Suppose he gets order of 10000 shirts so Total Costing is Rs. 7,30,000. He assumes the rate of 1 Dollar as 73 Rupees then he will quote a price of 1 dollar per shirt which comes to 10,000 dollar.
We assume his manufacturing is in month of November and he is expecting remittance in month of December.
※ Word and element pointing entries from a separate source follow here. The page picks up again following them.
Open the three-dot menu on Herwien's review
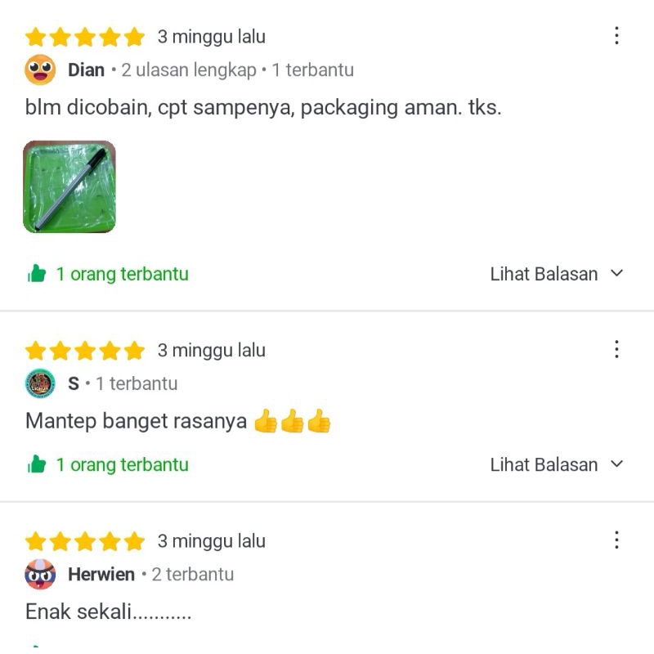The height and width of the screenshot is (654, 654). (616, 540)
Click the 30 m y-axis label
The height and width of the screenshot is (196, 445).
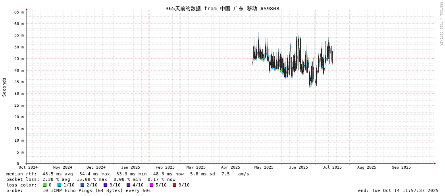[19, 94]
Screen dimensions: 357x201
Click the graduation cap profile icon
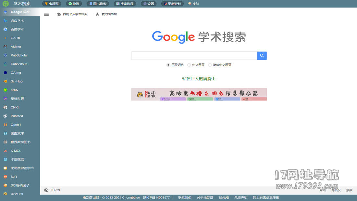[59, 14]
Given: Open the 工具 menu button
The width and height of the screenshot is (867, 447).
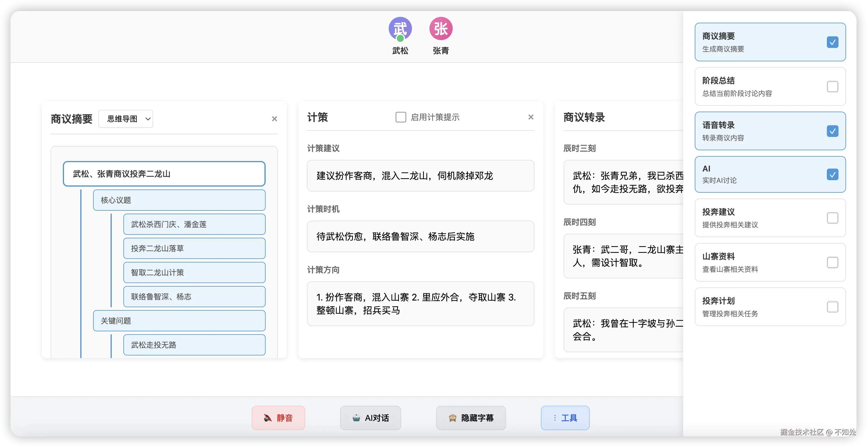Looking at the screenshot, I should [565, 418].
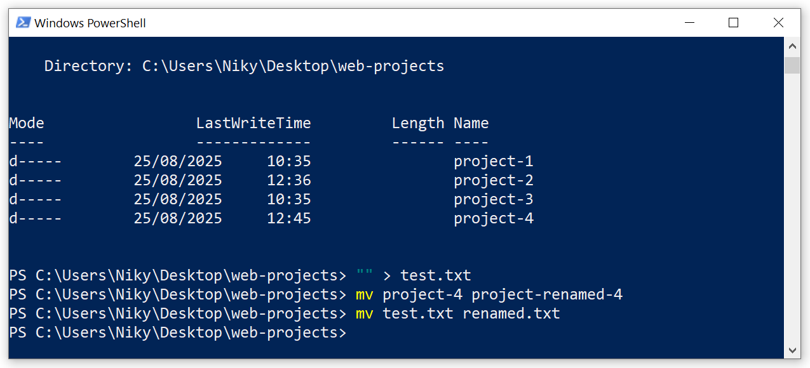Image resolution: width=810 pixels, height=368 pixels.
Task: Click the scrollbar down arrow
Action: [792, 350]
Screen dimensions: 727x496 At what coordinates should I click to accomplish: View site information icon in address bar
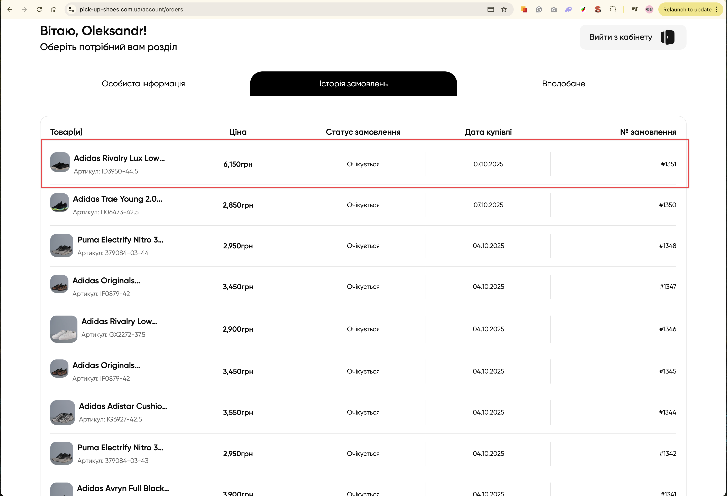[72, 9]
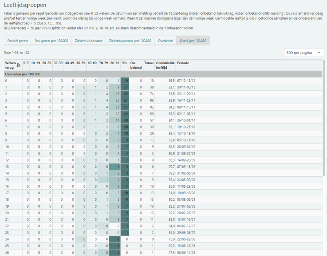Open the 500 per pagina dropdown
Image resolution: width=327 pixels, height=256 pixels.
coord(304,53)
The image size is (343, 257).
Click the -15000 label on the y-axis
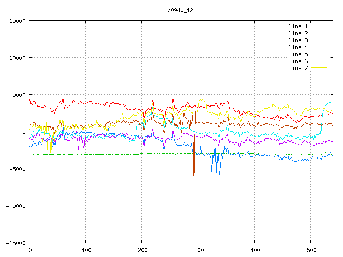tap(16, 243)

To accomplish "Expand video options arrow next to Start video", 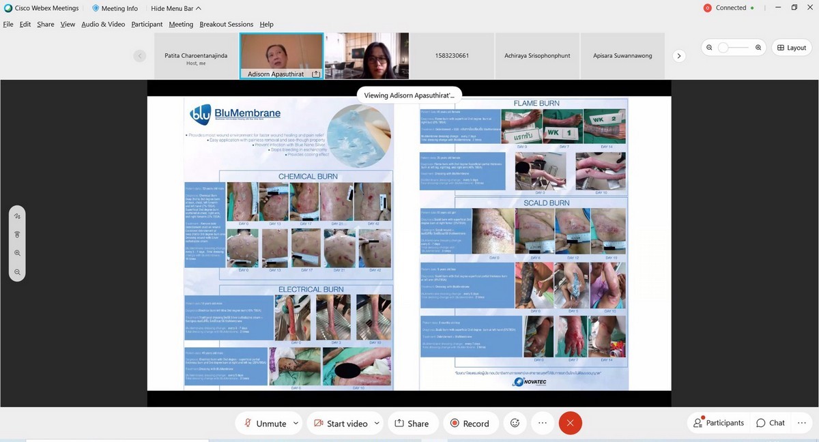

HEDGING PROCESS WHILE DOING CURRENCY FUTURES
Sell 10 lots (1 lot is $ 1,000) of USD/INR Future Contract Expiry 29 Dec at 73.75. By doing this exercise, the Exporter has locked the Dollar Rupee Conversion Price at 73.75 and gained 75 paise extra (Rs. 7,500)
HEDGED | UNHEDGED | |||
Rate when Export is Realised | BSE EXCHANGE | BANK | EXCHANGE | BANK |
71 | 73.75-71 = 2.75 PROFIT | 71.00 – 73.00 = 2.00 Loss | 0 | 71.00 – 73.00 = 2.00 Loss |
72 | 73.75-72 = 1.75 PROFIT | 72.00 – 73.00 = 1.00 Loss | 0 | 72.00 – 73.00 = 1.00 Loss |
73 | 73-73.75 = 0.75 PROFIT | 73.00 – 73.00 = No Loss | 0 | 73.00 – 73.00 = No Loss |
74 | 74-73.75 = 0.25 LOSS. | 74.00-73.00 = 1.00 Profit | 0 | 74.00-73.00 = 1.00 Profit |
As we can see in case of Hedging the additional profit of 75 Paise is protected irrespective of adverse movement of currency but in case where the Exporter has not hedged on BSE Currency Future, he incurs a loss if Dollar Rupee goes below 73. In case of unhedged position, the profit of the company is wiped out at 72.00 and company goes into loss if the Dollar falls below 72.00.
We therefore advise all Exporters to use BSE currency platform to Manage the Currency Risk and Protect the profits against adverse movement of the currency.